Depois de levar curta a Cannes, cineasta brasileiro dirige pais em longa

É noite numa rua pouco movimentada do bairro Amazonas, em Contagem (MG). Apenas um boteco parece ter gente e luz. Quebrando a rotina visual e sonora do local, uma equipe de filmagem se posiciona na calçada contrária ao bar. De olhos atentos, corpo rijo e chiclete na boca, André Novais Oliveira grita pela quarta vez: "Ação, pai!".

Na esquina da quadra abaixo, Norberto Francisco Oliveira surge caminhando rumo aos homens bebendo cerveja. Entra no estabelecimento, senta-se e é servido pelo garçom. Ouve-se novamente André: "Corta!".

A cena é parte da produção de "Ela Volta na Quinta", primeiro longa-metragem de André e cujas filmagens terminaram na última segunda-feira.

Filmes de Plástico/Divulgação
André Novais (esq.) dirige seus pais durante gravações do filme 'Ela Volta na Quinta'
André Novais (esq.) dirige seus pais durante gravações do filme 'Ela Volta na Quinta'

Do cotidiano mais ordinário nasce o cinema deste diretor de 29 anos, de quem o curta "Pouco Mais de um Mês" representou o Brasil na Quinzena dos Realizadores, em maio, no Festival de Cannes.

RETRATO DA PERIFERIA

O interesse do jovem cineasta está não apenas em agregar a realidade a uma história de ficção, mas também captar pequenos gestos e movimentos que compõem a paisagem urbana da periferia de Contagem.

André nasceu e ainda vive na cidade da região metropolitana de Belo Horizonte a 20 km da capital.

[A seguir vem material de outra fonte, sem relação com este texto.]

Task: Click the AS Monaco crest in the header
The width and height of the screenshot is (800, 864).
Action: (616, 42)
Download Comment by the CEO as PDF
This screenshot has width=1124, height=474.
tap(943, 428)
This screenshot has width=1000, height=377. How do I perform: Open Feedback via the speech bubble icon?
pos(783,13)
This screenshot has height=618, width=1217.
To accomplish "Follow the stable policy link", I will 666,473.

"Às vezes, a gente registrava o que acontecia em ambientes sem controle, mas não sempre", conta o diretor, sobre as filmagens do novo trabalho.

"Fizemos cenas numa cachoeira, na minha casa, num sítio e no centro da cidade. Em todos os lugares, tivemos consciência de que alguns elementos de fora podiam interferir".

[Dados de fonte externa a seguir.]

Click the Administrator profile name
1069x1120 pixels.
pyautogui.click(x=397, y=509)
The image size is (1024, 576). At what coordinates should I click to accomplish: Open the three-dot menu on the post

Mas André, metódico e organizado, tem um roteiro a seguir. "Ela Volta na Quinta", financiado com R$ 87 mil pelo edital estadual Filme em Minas, é protagonizado pelos pais do realizador, Norberto, 62, e Maria José de Novais, 66. Eles vivem uma crise afetiva a partir de um problema de saúde dela.

A notícia de que os dois podem se separar gera angústias em toda a família. "Tenho vontade de ver meus pais atuando desde quando comecei a fazer cinema. O roteiro tem alguns elementos verdadeiros sobre eles, mas é essencialmente ficção".

AMIGOS ATORES

O procedimento é similar ao dos curtas anteriores de André Novais, "Fantasmas" (2010) e "Pouco Mais de um Mês". Em ambos, o cineasta colocou pessoas muito próxima como intérpretes.

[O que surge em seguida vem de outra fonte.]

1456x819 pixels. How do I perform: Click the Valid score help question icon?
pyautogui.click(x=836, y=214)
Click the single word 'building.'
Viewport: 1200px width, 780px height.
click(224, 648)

No primeiro, os amigos e sócios na produtora Filmes de Plástico, Gabriel Martins e Maurílio Martins; no segundo, a namorada, Elida Silpe, além dele mesmo.

Encontrei esse jeito de narrar, usando experiências e observações do que acontece no universo que me rodeia e me interessa".

André é historiador pela PUC-MG e cursou cinema por dois anos numa escola especializada de Belo Horizonte. Da formação, assume influências do inglês Mike Leigh, para estruturar os diálogos, e do iraniano Abbas Kiarostami, para encenar com liberdade de improviso.

Os brasileiros Geraldo Veloso e Carlos Alberto Prates e os americanos Spike Lee e Charles Burnett pipocam em seus raciocínios sobre a quem ele mais presta tributo.

Ainda esta semana, "Pouco Mais de um Mês" volta a viajar fora do Brasil. Será exibido na programação do 5° Hollywood Brazilian Film Festival, em Los Angeles.

Um dos raros cineastas negros e de origem humilde em plena atividade no Brasil, André Novais se orgulha de conseguir mostrar ao mundo alguns fragmentos do subúrbio brasileiro sem folclorismo e com naturalidade --e também aquilo que ele chama de "uma representação respeitosa do negro no cinema".